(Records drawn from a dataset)

____________

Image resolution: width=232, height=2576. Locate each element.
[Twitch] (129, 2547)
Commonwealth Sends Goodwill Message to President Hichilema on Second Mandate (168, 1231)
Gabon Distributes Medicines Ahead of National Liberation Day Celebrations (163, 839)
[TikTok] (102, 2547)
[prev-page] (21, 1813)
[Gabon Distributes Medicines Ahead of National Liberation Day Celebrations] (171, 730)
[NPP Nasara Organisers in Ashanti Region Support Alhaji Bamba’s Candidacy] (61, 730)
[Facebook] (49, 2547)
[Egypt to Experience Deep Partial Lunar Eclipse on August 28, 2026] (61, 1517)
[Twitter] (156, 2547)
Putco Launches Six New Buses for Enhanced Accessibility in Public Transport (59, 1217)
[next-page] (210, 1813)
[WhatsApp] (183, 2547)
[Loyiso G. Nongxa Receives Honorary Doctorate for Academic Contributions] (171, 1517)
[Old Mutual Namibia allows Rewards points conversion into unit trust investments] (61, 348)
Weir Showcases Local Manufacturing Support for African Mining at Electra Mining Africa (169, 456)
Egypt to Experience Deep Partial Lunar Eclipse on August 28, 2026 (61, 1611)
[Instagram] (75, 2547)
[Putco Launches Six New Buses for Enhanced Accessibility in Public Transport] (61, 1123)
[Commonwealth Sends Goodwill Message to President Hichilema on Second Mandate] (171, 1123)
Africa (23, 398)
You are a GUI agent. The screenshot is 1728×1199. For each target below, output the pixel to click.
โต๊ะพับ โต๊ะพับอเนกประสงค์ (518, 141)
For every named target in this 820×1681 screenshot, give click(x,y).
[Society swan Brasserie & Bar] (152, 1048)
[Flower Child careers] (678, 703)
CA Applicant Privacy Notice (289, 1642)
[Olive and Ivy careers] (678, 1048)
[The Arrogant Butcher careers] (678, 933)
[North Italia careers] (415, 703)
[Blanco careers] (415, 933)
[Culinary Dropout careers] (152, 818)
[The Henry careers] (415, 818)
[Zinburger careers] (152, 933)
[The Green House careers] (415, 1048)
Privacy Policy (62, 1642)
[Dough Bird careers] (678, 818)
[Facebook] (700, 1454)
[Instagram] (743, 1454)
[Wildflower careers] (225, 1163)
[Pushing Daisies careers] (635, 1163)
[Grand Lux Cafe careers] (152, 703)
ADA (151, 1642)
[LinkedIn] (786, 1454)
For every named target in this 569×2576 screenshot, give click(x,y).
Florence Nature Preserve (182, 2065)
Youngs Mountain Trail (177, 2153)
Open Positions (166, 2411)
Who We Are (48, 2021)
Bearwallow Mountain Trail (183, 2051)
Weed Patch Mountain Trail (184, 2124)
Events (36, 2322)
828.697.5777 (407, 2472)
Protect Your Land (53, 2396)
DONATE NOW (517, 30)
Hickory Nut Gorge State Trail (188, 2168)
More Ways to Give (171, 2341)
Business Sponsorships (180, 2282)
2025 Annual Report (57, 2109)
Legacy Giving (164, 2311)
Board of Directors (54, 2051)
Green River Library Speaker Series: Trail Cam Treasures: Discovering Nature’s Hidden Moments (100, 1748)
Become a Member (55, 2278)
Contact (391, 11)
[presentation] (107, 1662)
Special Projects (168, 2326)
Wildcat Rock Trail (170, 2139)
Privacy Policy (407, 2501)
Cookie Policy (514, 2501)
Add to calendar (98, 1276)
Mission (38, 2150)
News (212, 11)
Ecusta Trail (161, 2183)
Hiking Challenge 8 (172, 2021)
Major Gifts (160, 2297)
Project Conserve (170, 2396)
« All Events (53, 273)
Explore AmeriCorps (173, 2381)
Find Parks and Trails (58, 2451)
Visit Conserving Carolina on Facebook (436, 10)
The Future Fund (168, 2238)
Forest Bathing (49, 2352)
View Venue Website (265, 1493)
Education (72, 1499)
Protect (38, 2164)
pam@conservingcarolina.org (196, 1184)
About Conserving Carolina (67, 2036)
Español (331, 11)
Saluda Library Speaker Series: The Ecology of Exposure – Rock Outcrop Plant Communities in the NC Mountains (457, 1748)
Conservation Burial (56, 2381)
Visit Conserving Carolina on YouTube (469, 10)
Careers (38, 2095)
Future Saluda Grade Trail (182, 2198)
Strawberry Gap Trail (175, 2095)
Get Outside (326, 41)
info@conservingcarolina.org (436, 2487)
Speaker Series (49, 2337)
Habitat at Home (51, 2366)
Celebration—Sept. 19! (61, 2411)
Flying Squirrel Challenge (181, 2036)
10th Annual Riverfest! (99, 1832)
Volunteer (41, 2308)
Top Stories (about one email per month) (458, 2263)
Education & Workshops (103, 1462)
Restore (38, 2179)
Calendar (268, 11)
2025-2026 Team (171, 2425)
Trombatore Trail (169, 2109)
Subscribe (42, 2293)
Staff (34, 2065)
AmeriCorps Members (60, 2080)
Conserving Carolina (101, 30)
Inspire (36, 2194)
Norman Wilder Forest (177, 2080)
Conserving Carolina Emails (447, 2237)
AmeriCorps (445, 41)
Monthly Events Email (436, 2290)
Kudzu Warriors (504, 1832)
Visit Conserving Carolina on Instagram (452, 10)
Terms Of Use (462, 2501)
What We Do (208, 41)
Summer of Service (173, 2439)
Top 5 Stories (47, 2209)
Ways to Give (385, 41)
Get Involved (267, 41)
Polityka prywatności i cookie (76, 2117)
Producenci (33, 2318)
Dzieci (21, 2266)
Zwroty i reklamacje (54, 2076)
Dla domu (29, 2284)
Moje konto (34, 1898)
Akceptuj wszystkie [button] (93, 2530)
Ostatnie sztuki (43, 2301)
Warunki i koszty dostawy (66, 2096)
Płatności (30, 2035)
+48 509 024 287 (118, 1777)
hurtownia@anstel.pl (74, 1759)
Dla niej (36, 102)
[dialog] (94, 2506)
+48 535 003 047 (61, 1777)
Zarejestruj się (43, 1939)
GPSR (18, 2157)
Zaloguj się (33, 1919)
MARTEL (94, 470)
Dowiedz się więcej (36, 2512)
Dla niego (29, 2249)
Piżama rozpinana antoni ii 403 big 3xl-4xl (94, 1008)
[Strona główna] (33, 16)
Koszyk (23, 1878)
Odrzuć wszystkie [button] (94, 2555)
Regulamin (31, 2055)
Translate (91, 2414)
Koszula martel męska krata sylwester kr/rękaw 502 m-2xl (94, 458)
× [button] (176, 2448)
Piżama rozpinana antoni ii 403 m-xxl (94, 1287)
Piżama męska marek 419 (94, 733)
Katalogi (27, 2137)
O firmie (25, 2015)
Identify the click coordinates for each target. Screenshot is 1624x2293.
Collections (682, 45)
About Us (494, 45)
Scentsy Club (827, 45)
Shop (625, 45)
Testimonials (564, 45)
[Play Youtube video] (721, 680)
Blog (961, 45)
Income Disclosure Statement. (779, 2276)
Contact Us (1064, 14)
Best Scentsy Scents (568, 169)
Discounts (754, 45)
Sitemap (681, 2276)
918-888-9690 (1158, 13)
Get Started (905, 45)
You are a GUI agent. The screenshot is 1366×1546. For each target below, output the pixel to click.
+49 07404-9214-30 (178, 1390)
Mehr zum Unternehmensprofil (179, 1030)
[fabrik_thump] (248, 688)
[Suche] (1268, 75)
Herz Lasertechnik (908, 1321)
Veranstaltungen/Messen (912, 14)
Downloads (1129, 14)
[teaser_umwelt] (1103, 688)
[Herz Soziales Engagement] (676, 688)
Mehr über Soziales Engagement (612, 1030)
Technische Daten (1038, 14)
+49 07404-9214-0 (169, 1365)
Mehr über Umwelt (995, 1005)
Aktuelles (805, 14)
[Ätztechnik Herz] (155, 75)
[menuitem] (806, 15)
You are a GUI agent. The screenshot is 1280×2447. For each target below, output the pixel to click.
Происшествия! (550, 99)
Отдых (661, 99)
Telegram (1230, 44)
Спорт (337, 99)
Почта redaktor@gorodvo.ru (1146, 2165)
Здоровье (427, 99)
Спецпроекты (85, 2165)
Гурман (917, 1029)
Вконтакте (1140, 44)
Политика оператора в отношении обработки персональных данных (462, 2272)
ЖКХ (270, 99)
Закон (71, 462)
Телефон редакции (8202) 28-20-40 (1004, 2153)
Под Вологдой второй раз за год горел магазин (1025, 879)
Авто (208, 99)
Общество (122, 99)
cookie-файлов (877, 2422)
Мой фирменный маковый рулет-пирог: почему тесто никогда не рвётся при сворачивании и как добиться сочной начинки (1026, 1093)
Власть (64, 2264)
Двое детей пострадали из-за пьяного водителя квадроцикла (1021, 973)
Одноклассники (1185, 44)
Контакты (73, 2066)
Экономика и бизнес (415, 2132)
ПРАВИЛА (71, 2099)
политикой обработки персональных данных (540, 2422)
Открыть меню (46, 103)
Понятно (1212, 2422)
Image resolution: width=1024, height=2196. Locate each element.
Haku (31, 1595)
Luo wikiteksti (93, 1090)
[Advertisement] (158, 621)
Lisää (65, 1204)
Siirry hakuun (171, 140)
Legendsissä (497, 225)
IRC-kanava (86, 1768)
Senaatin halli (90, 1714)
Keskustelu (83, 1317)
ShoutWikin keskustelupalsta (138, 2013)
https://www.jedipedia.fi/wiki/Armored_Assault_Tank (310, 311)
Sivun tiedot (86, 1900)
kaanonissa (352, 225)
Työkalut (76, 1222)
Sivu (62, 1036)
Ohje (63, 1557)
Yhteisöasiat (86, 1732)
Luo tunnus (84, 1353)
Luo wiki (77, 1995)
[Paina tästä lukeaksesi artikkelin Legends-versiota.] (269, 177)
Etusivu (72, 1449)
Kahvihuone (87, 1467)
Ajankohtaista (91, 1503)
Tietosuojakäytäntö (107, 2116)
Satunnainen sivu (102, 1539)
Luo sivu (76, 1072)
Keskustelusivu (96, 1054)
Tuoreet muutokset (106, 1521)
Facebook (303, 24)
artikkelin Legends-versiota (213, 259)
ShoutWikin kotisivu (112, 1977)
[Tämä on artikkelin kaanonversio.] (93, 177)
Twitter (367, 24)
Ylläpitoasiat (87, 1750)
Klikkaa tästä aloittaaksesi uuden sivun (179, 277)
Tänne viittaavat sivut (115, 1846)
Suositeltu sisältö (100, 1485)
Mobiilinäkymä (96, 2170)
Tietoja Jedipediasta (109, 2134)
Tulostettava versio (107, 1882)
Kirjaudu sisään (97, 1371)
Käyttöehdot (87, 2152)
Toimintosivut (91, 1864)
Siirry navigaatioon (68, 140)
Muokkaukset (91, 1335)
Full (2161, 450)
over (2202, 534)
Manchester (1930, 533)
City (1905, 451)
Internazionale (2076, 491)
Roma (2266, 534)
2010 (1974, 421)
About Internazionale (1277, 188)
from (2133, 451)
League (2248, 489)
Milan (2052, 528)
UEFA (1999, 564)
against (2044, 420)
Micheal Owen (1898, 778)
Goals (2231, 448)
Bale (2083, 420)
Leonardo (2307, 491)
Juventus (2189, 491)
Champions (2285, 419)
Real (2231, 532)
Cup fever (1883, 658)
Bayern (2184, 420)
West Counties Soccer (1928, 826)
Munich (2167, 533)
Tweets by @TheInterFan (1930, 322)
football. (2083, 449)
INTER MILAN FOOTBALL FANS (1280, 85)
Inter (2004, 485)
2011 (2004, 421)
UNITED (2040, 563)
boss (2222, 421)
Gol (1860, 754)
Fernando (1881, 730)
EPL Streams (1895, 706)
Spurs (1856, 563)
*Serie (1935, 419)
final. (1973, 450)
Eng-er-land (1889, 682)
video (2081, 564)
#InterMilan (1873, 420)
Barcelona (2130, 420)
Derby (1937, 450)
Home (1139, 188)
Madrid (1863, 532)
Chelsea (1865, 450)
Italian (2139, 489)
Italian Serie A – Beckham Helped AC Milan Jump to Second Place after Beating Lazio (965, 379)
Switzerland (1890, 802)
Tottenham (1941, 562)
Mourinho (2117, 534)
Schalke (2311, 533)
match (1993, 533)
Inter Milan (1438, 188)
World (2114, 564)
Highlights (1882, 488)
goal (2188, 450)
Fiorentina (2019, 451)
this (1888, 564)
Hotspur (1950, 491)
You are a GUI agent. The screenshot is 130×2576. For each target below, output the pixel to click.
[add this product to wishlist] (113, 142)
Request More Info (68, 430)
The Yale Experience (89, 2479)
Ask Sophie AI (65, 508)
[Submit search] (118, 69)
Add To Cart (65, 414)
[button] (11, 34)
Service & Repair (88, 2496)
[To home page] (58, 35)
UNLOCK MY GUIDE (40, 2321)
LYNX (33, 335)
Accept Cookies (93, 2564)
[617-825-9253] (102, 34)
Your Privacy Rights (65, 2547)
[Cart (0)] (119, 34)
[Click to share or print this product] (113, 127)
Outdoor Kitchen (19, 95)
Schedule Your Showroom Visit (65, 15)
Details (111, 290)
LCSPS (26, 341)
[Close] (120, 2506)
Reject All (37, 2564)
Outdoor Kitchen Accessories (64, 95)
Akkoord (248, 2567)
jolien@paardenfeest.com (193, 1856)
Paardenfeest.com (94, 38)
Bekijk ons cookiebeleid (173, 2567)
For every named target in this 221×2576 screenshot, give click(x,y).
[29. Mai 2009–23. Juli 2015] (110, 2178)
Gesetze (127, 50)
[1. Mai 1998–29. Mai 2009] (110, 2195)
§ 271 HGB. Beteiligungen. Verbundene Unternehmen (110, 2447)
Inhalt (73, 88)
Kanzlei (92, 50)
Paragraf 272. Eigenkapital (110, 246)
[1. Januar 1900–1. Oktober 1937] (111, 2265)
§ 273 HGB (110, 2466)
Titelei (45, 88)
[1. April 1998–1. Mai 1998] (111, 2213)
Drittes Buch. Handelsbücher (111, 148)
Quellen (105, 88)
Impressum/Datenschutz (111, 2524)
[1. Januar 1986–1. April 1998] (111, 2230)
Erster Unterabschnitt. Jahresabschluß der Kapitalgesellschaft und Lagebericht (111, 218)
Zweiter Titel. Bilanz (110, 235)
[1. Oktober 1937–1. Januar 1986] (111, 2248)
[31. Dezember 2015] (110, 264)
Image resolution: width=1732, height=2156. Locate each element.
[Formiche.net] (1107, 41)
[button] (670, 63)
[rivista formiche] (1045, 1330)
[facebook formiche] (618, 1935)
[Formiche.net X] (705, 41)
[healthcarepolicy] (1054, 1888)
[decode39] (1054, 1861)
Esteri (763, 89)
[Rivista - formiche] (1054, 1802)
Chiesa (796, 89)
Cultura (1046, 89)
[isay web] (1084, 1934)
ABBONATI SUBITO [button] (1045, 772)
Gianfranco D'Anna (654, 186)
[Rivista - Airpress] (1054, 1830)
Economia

____________

_What is needed_: Reproduce exactly the entries above, limited to the lines from the one with "Ask Sophie AI (65, 508)" through the one with "[31. Dezember 2015] (110, 264)", both included.

_Expected output_:
Ask Sophie AI (65, 508)
[Submit search] (118, 69)
Add To Cart (65, 414)
[button] (11, 34)
Service & Repair (88, 2496)
[To home page] (58, 35)
UNLOCK MY GUIDE (40, 2321)
LYNX (33, 335)
Accept Cookies (93, 2564)
[617-825-9253] (102, 34)
Your Privacy Rights (65, 2547)
[Cart (0)] (119, 34)
[Click to share or print this product] (113, 127)
Outdoor Kitchen (19, 95)
Schedule Your Showroom Visit (65, 15)
Details (111, 290)
LCSPS (26, 341)
[Close] (120, 2506)
Reject All (37, 2564)
Outdoor Kitchen Accessories (64, 95)
Akkoord (248, 2567)
jolien@paardenfeest.com (193, 1856)
Paardenfeest.com (94, 38)
Bekijk ons cookiebeleid (173, 2567)
For every named target in this 221×2576 screenshot, give click(x,y).
[29. Mai 2009–23. Juli 2015] (110, 2178)
Gesetze (127, 50)
[1. Mai 1998–29. Mai 2009] (110, 2195)
§ 271 HGB. Beteiligungen. Verbundene Unternehmen (110, 2447)
Inhalt (73, 88)
Kanzlei (92, 50)
Paragraf 272. Eigenkapital (110, 246)
[1. Januar 1900–1. Oktober 1937] (111, 2265)
§ 273 HGB (110, 2466)
Titelei (45, 88)
[1. April 1998–1. Mai 1998] (111, 2213)
Drittes Buch. Handelsbücher (111, 148)
Quellen (105, 88)
Impressum/Datenschutz (111, 2524)
[1. Januar 1986–1. April 1998] (111, 2230)
Erster Unterabschnitt. Jahresabschluß der Kapitalgesellschaft und Lagebericht (111, 218)
Zweiter Titel. Bilanz (110, 235)
[1. Oktober 1937–1. Januar 1986] (111, 2248)
[31. Dezember 2015] (110, 264)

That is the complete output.